Allogeneic hematopoietic stem cell transplantation (allo-HSCT) is still the primary treatment for AYA and adult with Ph-negative B-ALL. However, allo-HSCT outcomes are compromised by relapse, infection, graft-versus-host disease (GVHD), and treatment-related mortality (TRM), impacting overall survival (OS) and quality of life. Recent clinical studies have demonstrated favorable efficacy and safety profiles for blinatumomab and inotuzumab ozogamicin in B-ALL patients. Despite incorporating immunotherapy, existing protocols largely retain intensive multi-course chemotherapy as a backbone, leading to cumulative toxicity and reduced quality of life. Evidence suggests that in patients achieving rapid deep remission, leukemia-free survival (LFS) and OS are comparable between autologous (auto-HSCT) and allo-HSCT, attributed to improved efficacy of auto-HSCT in early MRD-negative responders and the high TRM offsetting allo-HSCT benefits. Studies like BLAST (showing 78% MRD negativity after one blinatumomab cycle) and D-ALBA (increasing deep remission from 60% to 81% with two additional cycles) highlight blinatumomab's effectiveness in inducing deep remissions. We therefore initiated a phase II trial evaluating an allo-HSCT-sparing strategy combining blinatumomab with auto-HSCT (“sandwich” approach) in newly diagnosed CD19+ B-ALL patients.

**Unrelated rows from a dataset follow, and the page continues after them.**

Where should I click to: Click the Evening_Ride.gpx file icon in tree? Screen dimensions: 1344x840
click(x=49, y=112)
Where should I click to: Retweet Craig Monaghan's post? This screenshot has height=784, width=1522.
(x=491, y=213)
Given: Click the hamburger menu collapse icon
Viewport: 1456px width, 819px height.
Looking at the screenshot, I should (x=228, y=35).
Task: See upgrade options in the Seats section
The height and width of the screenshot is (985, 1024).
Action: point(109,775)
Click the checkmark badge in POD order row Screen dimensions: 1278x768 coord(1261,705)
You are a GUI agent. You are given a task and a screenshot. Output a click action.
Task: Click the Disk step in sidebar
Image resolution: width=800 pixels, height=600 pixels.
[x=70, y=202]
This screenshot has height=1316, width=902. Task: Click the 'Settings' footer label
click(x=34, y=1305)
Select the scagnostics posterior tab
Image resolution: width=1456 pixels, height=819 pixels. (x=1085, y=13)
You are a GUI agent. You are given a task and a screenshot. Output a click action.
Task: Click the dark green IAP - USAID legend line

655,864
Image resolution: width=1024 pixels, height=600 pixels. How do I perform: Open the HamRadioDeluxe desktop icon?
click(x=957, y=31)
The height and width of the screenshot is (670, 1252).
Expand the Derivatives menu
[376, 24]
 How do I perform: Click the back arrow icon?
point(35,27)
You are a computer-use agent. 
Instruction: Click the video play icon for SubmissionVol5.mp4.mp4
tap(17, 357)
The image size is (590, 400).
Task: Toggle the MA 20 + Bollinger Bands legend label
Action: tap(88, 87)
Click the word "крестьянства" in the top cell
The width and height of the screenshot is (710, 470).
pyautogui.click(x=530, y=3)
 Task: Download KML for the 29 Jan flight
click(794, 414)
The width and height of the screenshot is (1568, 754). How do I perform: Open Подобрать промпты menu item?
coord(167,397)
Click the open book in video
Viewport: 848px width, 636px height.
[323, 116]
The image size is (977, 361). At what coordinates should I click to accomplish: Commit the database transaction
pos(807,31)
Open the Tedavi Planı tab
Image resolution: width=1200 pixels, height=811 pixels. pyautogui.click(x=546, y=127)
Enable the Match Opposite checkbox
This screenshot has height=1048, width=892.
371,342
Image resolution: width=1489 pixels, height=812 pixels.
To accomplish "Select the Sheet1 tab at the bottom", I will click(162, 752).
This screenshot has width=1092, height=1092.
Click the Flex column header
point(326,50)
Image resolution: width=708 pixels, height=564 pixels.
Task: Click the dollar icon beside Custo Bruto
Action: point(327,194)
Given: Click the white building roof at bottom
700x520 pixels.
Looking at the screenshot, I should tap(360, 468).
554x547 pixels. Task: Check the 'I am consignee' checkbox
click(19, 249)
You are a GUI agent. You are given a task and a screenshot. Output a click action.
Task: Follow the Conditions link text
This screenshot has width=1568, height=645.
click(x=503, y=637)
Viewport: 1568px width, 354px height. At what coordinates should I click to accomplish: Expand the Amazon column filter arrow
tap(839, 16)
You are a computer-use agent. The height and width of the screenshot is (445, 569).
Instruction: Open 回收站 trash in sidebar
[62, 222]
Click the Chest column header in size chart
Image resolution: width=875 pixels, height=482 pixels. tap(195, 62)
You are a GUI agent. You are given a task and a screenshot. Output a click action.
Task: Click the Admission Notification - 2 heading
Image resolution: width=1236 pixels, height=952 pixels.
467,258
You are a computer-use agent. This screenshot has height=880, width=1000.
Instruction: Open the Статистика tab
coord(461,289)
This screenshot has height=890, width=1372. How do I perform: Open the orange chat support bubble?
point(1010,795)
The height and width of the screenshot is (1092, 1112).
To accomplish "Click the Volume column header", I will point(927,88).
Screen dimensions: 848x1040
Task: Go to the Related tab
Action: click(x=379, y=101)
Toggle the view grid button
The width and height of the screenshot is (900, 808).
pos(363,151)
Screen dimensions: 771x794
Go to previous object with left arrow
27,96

Methods:This multicenter, single-arm, open-label study (NCT06507514) enrolled newly diagnosed CD19+ B-ALL AYA/adult patients ineligible for or declining allo-HSCT. All patients or guardians have signed an informed consent form before the commencement of the study. Following standard induction and consolidation chemotherapy, patients receive blinatumomab. Upon achieving MRD-negativity (confirmed by multicolor flow cytometry, MFC) after the first cycle of blinatumomab, autologous stem cell mobilization and collection commence one week post-blinatumomab. Auto-HSCT follows successful stem cell harvest. After hematopoietic reconstitution (WBC ≥ 3×10⁹/L, PLT ≥ 50×10⁹/L), patients receive four cycles of blinatumomab maintenance. Patients undergo serial MRD monitoring by MFC and next-generation sequencing of IgH rearrangement (NGS-MRD). The primary end point was OS, and LFS was a secondary end point.

Results

Until the last follow-up on July 1, 2025, 14 patients were enrolled. All patients completed induction and consolidation chemotherapy, 1 patient discontinued study due to severe immune effector cell-associated neurotoxicity syndrome (ICANS) during the first cycle of blinatumomab. Thirteen patients received the first cycle of blinatumomab. Among the 13 evaluable patients, ten were diagnosed with Philadelphia chromosome-negative (Ph-) B-ALL and three were Philadelphia chromosome-positive (Ph+) B-ALL. Furthermore, ten had high-risk genetic features according to the NCCN guideline. After completion of induction and consolidation chemotherapy, 83.3% of the patients had a complete remission (CR), with 75% achieving MFC-MRD negativity and 40% achieving NGS-MRD negativity. Following the first cycle of blinatumomab, all 13 evaluable patients attained CR, with MFC-MRD negativity observed in 92.3% (12/13) and NGS-MRD negativity in 69.1% (9/13). including 1 patient withdrew from the trial because of molecular relpase. Subsequent to auto-HSCT (assessed in 12 patients), 100% achieved MFC-MRD negative CR, and 83.3% (10/12) attained NGS-MRD negative CR. No cases of severe cytokine release syndrome (CRS) occurred in the cohort. Only one patient experienced ICANS and chose to withdraw. With a median follow-up of 9 months, 12 (92.3%) patients still alive and 11 (84.6%) patients remain NGS-MRD negative CR. All three patients with KMT2A rearrangements exhibited CD19 antigen loss. One patient experienced molecular relapse after the first cycle of blinatumomab and withdrew from this trial. Two hematologic relapses occurred during maintenance therapy; one died of disease progression six months post-relapse.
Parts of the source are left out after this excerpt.